On fundamentals, Goldman should have attracted a lower rating than Merrill because a higher proportion of its earnings come from less predictable trading activities.
The $76 a share opening value, means that the chief executive Hank Paulson, who sounded the opening bell at the New York Stock Exchange yesterday, enjoys a paper worth of more than $311m. The holdings of chief operating officers John Thornton and John Thain are worth some $230m apiece.
Goldman tried to float last year, only to pull the issue at the last minute in October after the stock markets crashed following the near collapse of Long-Term Capital Management, the hedge fund. This time the firm left nothing to chance.
Only 51 million shares out of a total of 340 million were offered to the public, most being distributed to partners and employees, who are prevented from selling their shares for anything up to five years.
Wall Street sources said that Goldman had been very selective in placing the stock and had deliberately withheld shares from investors they suspected would flip the stock out immediately into the market.
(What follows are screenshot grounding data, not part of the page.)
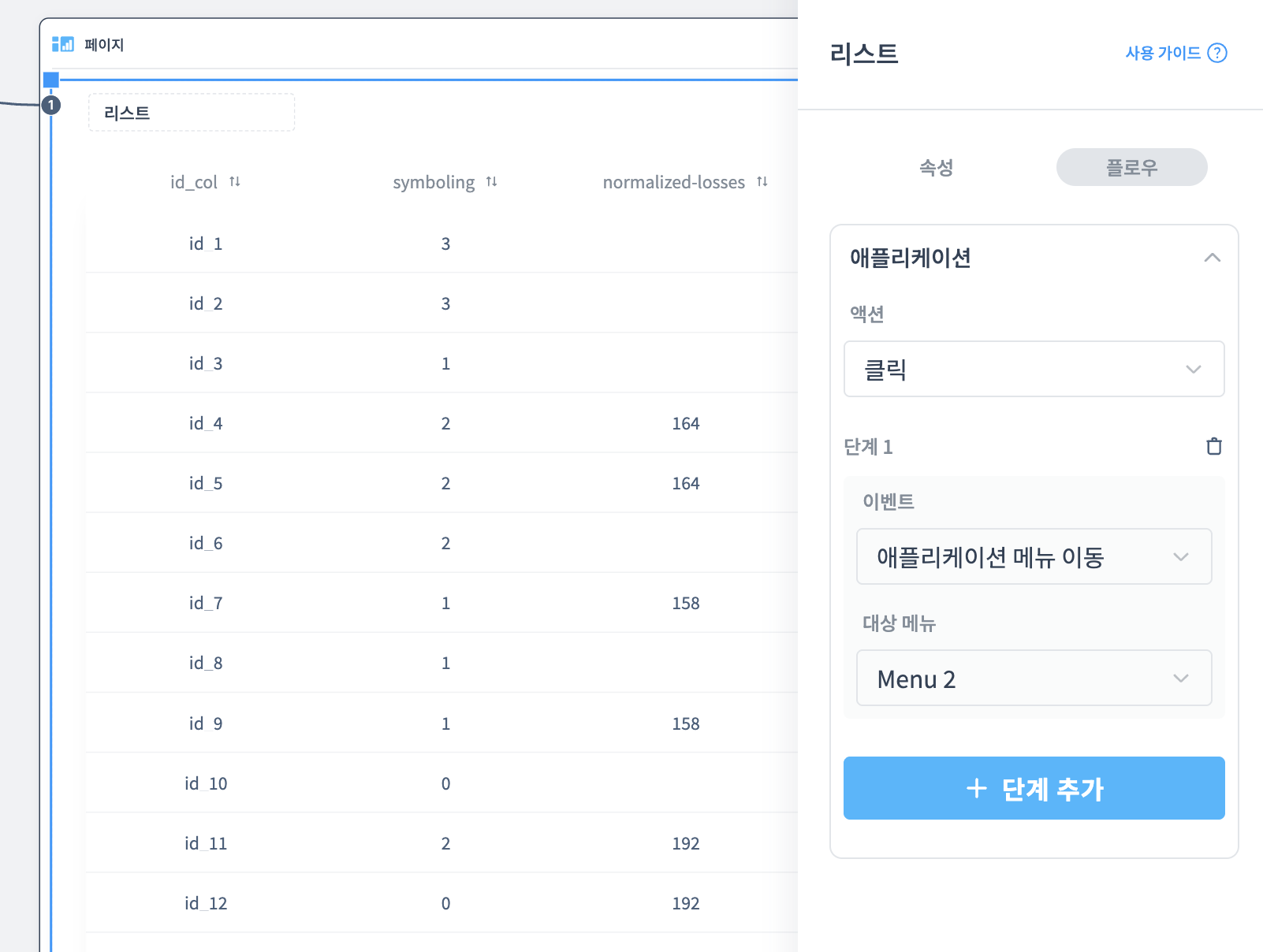Viewport: 1263px width, 952px height.
Task: Sort the id_col column using its sort arrows
Action: pos(235,181)
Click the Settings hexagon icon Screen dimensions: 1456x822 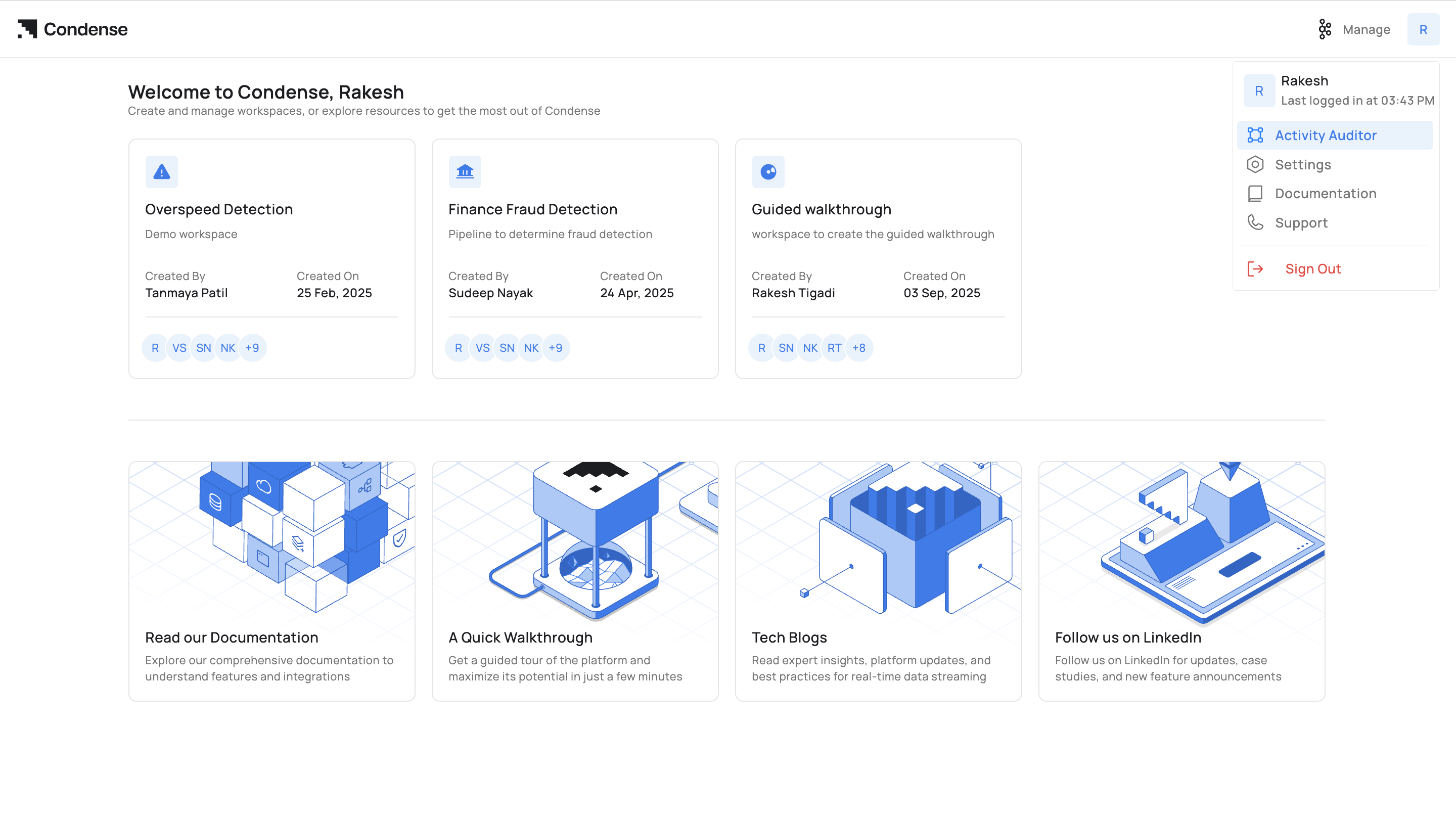click(x=1255, y=164)
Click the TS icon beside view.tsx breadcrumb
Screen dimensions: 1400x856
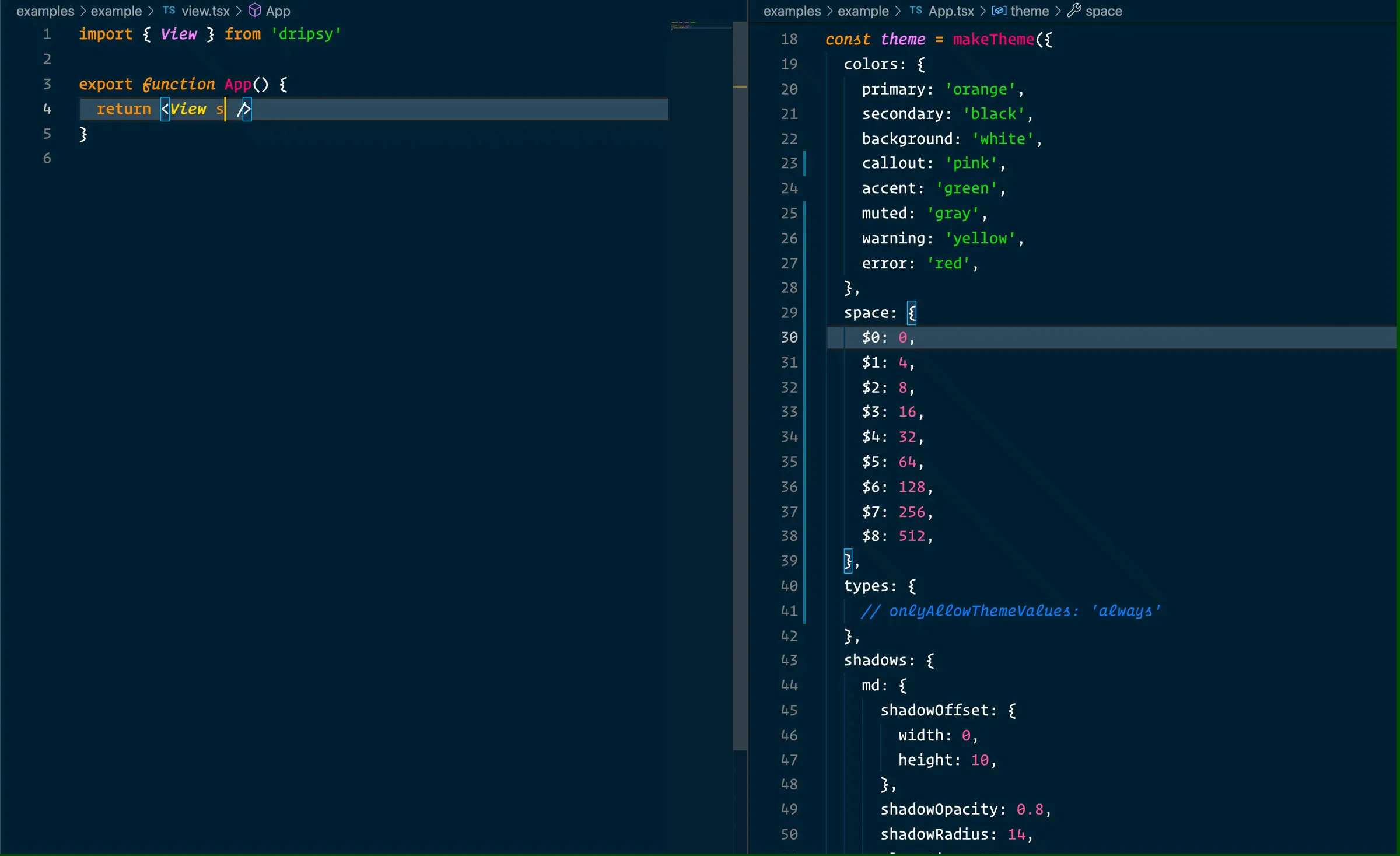(x=169, y=11)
The firm had also been cautious about the pricing, setting the issue price near but not actually at the top of the $45-$55 range. At that price, the sale raised $2.7bn for the firm. Judging by yesterday's overwhelming demand, the firm could easily have got away with a price closer to $70.
Goldman Sachs was yesterday unabashed at having left so much of the gains on the table for the market. One of those involved in the IPO said yesterday: "This operation is not about raising capital but about going from a partnership to a publicly quoted company. The issue is not where the price is today but where it is three years from now."